▶ PROBLEM REQUIREMENTS
Copy out the records below verbatim, but only the part that opens with the line containing "Given: Click the" and closes with the line containing "[x=507, y=305]", with both of those lines included.

▶ EXERCISE INPUTS

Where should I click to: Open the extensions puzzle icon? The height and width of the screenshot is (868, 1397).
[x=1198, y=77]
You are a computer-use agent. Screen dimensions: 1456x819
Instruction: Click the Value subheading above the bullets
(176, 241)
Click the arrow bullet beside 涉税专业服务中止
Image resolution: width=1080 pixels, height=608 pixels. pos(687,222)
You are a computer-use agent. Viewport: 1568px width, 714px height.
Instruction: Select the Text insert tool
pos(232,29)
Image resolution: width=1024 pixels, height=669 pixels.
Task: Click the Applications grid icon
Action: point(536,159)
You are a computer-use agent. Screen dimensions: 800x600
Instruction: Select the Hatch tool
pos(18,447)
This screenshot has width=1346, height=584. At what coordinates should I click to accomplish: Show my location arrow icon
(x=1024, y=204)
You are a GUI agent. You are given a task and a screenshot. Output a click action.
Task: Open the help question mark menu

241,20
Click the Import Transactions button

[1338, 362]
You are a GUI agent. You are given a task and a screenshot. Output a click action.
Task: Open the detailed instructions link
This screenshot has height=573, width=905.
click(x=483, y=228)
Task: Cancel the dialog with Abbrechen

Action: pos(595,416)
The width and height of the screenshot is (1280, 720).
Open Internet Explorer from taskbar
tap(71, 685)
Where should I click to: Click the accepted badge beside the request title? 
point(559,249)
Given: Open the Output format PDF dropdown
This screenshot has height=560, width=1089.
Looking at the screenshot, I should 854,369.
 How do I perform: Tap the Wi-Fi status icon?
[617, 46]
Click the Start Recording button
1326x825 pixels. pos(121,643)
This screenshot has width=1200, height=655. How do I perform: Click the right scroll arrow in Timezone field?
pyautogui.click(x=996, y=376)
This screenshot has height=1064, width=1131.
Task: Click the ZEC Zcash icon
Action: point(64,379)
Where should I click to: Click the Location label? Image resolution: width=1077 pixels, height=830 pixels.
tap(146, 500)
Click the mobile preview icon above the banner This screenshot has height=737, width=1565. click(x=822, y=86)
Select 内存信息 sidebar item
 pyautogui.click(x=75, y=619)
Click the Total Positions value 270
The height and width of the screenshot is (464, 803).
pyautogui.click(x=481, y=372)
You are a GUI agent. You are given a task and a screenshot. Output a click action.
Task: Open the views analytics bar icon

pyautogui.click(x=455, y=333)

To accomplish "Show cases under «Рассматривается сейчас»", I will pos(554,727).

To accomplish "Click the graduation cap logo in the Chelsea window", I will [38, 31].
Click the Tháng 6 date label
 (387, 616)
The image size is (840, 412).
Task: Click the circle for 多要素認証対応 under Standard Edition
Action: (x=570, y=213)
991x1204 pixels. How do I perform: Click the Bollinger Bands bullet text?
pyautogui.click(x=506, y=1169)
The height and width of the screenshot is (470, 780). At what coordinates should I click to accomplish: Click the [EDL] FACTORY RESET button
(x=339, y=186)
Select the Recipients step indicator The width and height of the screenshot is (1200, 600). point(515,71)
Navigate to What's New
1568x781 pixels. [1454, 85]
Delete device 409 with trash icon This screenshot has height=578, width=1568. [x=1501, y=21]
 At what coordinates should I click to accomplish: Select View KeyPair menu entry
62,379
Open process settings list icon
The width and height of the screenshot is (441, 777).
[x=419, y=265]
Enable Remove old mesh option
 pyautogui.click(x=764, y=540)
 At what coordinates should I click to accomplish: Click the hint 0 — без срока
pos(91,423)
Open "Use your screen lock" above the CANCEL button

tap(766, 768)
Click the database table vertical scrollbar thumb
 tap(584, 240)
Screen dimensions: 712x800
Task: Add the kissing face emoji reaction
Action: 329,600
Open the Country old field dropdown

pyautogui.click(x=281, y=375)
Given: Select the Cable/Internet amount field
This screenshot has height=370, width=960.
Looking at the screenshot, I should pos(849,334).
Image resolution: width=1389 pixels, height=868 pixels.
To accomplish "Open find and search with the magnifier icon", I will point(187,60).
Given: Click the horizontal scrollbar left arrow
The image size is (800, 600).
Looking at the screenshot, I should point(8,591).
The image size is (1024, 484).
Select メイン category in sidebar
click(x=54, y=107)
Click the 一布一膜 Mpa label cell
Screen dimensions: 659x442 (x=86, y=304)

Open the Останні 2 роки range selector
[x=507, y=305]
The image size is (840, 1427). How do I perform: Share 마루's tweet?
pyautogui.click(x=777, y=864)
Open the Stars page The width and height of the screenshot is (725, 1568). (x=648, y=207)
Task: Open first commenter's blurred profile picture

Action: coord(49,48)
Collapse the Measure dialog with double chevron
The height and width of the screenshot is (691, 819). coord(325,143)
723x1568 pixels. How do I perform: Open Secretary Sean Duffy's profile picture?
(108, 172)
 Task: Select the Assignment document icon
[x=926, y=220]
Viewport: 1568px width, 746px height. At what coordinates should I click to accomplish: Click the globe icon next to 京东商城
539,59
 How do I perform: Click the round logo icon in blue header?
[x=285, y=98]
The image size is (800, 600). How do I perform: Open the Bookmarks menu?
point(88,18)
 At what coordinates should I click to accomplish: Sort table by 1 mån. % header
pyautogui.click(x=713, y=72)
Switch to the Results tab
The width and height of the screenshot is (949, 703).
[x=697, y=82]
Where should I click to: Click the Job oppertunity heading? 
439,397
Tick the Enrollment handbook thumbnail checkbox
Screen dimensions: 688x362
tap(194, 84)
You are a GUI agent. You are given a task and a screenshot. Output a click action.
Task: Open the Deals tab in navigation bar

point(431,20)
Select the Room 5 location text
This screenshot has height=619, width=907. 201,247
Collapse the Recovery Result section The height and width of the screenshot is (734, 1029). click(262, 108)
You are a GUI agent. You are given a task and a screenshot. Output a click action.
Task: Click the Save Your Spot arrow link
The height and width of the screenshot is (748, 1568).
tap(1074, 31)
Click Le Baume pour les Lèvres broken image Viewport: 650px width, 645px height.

▶ FULL ANSWER
Given: Click the horizontal scrollbar left arrow
The image size is (800, 600).
Looking at the screenshot, I should point(8,591).
The image size is (1024, 484).
Select メイン category in sidebar
click(x=54, y=107)
Click the 一布一膜 Mpa label cell
Screen dimensions: 659x442 (x=86, y=304)

Open the Останні 2 роки range selector
[x=507, y=305]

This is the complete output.